Items from a dataset:
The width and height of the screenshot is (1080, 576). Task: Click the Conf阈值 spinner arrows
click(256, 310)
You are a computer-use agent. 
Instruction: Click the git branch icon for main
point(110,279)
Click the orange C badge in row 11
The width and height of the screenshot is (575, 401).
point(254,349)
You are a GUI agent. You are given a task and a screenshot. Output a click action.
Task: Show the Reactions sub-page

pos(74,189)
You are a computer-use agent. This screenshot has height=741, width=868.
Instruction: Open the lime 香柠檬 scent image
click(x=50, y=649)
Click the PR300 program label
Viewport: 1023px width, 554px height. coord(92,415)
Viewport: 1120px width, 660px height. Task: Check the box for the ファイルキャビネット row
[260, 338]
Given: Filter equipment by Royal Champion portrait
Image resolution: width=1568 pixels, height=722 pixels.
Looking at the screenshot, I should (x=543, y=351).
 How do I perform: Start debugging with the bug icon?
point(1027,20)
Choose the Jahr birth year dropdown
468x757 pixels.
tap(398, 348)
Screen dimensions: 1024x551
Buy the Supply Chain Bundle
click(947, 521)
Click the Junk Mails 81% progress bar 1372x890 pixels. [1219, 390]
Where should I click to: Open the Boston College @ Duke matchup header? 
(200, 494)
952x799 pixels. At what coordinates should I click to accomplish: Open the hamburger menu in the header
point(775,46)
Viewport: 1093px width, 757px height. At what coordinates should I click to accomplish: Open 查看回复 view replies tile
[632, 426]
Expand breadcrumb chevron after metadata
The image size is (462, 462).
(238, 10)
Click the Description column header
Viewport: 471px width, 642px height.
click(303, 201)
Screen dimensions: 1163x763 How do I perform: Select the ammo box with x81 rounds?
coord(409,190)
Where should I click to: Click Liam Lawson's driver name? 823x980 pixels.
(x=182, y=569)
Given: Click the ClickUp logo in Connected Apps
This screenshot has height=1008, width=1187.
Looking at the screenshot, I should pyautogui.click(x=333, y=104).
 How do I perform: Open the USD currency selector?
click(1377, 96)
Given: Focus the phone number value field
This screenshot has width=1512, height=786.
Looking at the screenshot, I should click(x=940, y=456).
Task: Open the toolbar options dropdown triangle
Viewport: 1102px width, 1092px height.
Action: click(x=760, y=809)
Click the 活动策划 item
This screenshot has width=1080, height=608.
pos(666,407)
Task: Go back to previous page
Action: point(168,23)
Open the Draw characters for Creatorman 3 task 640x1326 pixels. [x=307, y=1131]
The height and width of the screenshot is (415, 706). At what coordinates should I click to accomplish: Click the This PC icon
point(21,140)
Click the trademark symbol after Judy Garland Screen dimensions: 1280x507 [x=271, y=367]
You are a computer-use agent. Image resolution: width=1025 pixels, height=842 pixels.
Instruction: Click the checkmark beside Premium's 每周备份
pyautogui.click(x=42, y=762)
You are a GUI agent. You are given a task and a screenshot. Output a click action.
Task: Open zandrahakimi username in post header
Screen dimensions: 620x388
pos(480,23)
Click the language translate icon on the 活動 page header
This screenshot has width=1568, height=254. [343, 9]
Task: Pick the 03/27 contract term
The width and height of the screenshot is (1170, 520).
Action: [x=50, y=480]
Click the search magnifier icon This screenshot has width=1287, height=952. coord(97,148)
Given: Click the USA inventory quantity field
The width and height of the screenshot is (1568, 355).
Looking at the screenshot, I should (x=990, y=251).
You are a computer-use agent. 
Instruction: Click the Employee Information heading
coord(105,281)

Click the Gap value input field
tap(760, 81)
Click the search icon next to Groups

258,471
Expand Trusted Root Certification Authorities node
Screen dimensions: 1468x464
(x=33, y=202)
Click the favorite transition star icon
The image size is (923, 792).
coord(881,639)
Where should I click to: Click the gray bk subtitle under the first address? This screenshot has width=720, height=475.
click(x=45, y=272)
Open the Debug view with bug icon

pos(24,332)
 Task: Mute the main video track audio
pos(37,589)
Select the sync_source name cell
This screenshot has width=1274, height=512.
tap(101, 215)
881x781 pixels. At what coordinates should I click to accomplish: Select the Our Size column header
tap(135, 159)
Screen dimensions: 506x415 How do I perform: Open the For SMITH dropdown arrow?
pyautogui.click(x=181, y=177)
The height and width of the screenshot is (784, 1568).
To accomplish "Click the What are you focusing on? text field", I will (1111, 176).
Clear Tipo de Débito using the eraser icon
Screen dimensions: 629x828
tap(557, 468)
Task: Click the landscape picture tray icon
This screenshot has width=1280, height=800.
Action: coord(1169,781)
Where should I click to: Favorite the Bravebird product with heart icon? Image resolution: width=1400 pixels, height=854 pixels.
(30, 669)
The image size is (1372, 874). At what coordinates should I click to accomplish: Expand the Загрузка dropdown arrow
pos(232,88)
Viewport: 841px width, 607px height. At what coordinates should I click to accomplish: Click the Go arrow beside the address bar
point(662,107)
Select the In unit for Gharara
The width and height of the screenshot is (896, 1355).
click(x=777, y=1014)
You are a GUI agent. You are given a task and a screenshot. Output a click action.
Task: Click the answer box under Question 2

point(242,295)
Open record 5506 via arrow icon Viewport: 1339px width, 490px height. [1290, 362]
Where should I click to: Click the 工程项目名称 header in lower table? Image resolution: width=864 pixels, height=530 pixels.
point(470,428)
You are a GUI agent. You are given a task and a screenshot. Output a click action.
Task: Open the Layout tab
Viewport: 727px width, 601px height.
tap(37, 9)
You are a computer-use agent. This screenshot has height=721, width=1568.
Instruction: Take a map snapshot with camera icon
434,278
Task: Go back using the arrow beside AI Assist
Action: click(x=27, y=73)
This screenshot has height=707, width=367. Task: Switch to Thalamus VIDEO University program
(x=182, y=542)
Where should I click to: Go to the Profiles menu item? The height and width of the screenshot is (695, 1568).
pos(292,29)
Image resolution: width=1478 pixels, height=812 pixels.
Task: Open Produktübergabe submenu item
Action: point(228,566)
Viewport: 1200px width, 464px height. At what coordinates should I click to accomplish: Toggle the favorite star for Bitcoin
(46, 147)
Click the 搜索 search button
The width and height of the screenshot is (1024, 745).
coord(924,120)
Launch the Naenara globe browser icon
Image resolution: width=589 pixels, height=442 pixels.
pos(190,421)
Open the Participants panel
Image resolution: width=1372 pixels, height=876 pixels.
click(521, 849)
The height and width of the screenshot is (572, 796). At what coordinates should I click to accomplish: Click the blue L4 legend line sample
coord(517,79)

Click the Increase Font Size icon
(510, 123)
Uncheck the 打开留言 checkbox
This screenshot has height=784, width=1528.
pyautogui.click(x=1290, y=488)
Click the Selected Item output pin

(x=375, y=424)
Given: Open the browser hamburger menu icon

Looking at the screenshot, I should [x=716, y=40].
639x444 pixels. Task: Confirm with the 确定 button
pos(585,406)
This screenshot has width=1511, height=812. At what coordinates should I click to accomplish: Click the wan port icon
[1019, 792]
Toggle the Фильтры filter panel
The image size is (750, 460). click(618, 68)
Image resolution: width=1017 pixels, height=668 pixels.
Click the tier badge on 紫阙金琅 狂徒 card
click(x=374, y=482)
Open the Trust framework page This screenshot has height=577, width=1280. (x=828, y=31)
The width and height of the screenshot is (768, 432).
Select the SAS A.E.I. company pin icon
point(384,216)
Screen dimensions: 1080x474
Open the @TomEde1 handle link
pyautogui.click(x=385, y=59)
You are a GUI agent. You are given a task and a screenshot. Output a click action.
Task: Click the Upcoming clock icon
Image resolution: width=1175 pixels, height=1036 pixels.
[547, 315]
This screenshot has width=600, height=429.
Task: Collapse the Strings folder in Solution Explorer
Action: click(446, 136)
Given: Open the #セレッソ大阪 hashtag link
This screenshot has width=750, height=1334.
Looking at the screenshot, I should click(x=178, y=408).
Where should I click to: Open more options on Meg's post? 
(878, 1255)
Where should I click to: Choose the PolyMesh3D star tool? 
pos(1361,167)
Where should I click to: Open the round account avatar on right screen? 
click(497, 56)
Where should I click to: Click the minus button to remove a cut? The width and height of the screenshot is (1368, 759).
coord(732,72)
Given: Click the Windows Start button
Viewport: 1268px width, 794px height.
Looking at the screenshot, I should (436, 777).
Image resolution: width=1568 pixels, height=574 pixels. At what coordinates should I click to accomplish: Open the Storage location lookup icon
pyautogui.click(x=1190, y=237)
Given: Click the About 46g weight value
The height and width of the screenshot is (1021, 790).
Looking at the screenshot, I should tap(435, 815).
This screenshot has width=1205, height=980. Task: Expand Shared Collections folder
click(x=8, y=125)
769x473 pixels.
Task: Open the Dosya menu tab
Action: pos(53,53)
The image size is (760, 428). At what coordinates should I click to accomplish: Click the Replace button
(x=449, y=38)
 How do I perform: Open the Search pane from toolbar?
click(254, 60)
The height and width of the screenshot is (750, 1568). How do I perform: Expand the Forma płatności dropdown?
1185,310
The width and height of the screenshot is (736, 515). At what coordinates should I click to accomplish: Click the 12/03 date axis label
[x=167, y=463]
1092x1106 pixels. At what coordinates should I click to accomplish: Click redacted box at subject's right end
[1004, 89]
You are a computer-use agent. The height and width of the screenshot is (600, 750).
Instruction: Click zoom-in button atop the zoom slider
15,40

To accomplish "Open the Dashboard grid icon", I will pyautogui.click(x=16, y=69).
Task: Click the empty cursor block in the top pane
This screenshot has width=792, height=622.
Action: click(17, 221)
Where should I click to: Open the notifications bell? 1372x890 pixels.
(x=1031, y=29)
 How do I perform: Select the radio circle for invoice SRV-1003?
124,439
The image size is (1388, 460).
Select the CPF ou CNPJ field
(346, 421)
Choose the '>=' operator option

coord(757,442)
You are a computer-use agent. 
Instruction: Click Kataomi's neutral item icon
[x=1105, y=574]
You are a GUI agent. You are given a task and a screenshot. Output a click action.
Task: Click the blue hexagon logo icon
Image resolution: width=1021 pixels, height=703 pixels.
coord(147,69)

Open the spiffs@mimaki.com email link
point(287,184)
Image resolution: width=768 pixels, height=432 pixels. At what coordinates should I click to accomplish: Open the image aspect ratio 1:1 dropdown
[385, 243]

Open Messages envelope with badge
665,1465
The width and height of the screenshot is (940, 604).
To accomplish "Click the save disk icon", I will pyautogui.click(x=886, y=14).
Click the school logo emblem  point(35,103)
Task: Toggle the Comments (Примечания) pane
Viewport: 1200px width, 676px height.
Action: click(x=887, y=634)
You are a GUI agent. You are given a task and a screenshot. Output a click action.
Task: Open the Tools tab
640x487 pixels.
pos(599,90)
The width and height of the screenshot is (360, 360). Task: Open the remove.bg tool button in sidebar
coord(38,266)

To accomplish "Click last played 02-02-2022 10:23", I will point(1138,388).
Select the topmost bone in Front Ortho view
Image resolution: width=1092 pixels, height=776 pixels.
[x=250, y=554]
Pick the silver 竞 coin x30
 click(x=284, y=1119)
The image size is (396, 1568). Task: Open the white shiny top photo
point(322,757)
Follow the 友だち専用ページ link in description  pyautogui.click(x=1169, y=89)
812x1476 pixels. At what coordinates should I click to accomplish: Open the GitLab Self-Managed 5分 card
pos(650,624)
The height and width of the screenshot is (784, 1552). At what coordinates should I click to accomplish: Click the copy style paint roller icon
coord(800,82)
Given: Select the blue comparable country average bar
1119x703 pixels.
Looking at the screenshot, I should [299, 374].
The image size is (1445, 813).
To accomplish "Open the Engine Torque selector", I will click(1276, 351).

» PROBLEM DESCRIPTION
The lines to reproduce run from the one that contains "Follow the 友だち専用ページ" through the last line above; copy them exactly.

» RESPONSE BOX
Follow the 友だち専用ページ link in description  pyautogui.click(x=1169, y=89)
812x1476 pixels. At what coordinates should I click to accomplish: Open the GitLab Self-Managed 5分 card
pos(650,624)
The height and width of the screenshot is (784, 1552). At what coordinates should I click to accomplish: Click the copy style paint roller icon
coord(800,82)
Given: Select the blue comparable country average bar
1119x703 pixels.
Looking at the screenshot, I should [299, 374].
The image size is (1445, 813).
To accomplish "Open the Engine Torque selector", I will click(1276, 351).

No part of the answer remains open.